Höchstlohn

4. November 2005
Von Timo Rieg

In “Ossietzky 22″ vom 29. Oktober 2005 steht ein kleiner Beitrag von Manfred Sohn über “Maximallohn”. Der ist gut, weil es “dem Stand der internationalen Debatten” entspricht. Da man sich ja in deutschen Postillen grundsätzlich nur an Gleichdenkende wendet, bedarf es keiner weiteren Argumentation. Nur noch ein Verweis auf eine mögliche Konkretion, in den USA gedacht: Das Zehnfache des Minimallohns reichen, alles andere wird abgeschöpft. Das Problem an solchen Kurzbeiträgen ist nicht ihre Position – die ist egal. Das Problem ist, dass die Pseudo-APO nach exakt den selben Mustern Einzelforderungen ausstößt, wie sie dies in der von ihr kirtisierten Politik gelernt hat – weshalb es nur Murks in einem anderen Gewandt ist, Glückstreffer ausgenommen.

Denn bevor man sich an einen Einzelvorschlag wie den des Maximallohns macht, sollte geklärt werden, was man eigentlich erreichen möchte. Und das ist der Linken so wenig klar wie den Neoliberalen, den Rechten oder der Berliner Riesenmitte.

Denn völlig richtig wäre die Analyse, dass Riesenkapital zu Problemen führen kann, die eine Gesellschaft nicht schultern will und nicht schultern muss. Es gibt kein Naturrecht auf Milliardärsdasein. Aber wo beginnt ein Reichtum, über den man den Reichen nicht mehr alleine entscheiden lassen kann, wo ist die Grenze, an der man den – bitteschön extremen – Totaleingriff in sein Eigentum verlangt? Das weiß ich auch nicht, aber ich weiß, dass es bisher nicht sinnvoll diskutiert ist. Am Ende wird da auch nicht ein Euro-Betrag stehen können. Es ist ein Unterschied, ob ich mit meinen Millionen oder Milliarden anderen auf den Wecker gehe oder nur für mich in Saus und Braus lebe. Es ist ein Unterschied, ob ich ein Vermögen erarbeite (natürlich immer nicht alleine – geschenkt) oder erbe.

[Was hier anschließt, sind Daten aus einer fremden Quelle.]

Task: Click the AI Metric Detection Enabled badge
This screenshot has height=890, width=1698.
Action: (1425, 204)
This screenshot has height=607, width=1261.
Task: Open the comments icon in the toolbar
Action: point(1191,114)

Die konkrete Idee einer Kopplung des Maximallohns (was wohl eigentlich meint: Maximalvermögens, denn alles andere macht keinen Sinn) an einen Minimallohn ist dabei ein besonders blödsinniger Regelungsvorschlag. Zum einen sehe ich keinen vernünftigen Grund, warum “Armut” immer ein Zehntel des maximalen Reichtums sein soll. Und selbstverständlich wird sich Manfred Sohn dagegen verwehren, wenn wir diese Regelungswut auf die übrigen Lebensbereiche übertragen: Auf die Spanne zwischen Taschengeld eines jeden Kindes und dem Einkommen der Eltern, auf Kreativität (der Maximalkünstler darf nicht kreativer sein als die zehn größten Trottel zusammen), auf sexuelle Betätigungen – ach, es gibt so vieles, wo wir gegen die Ungerechtigkeit anregeln können.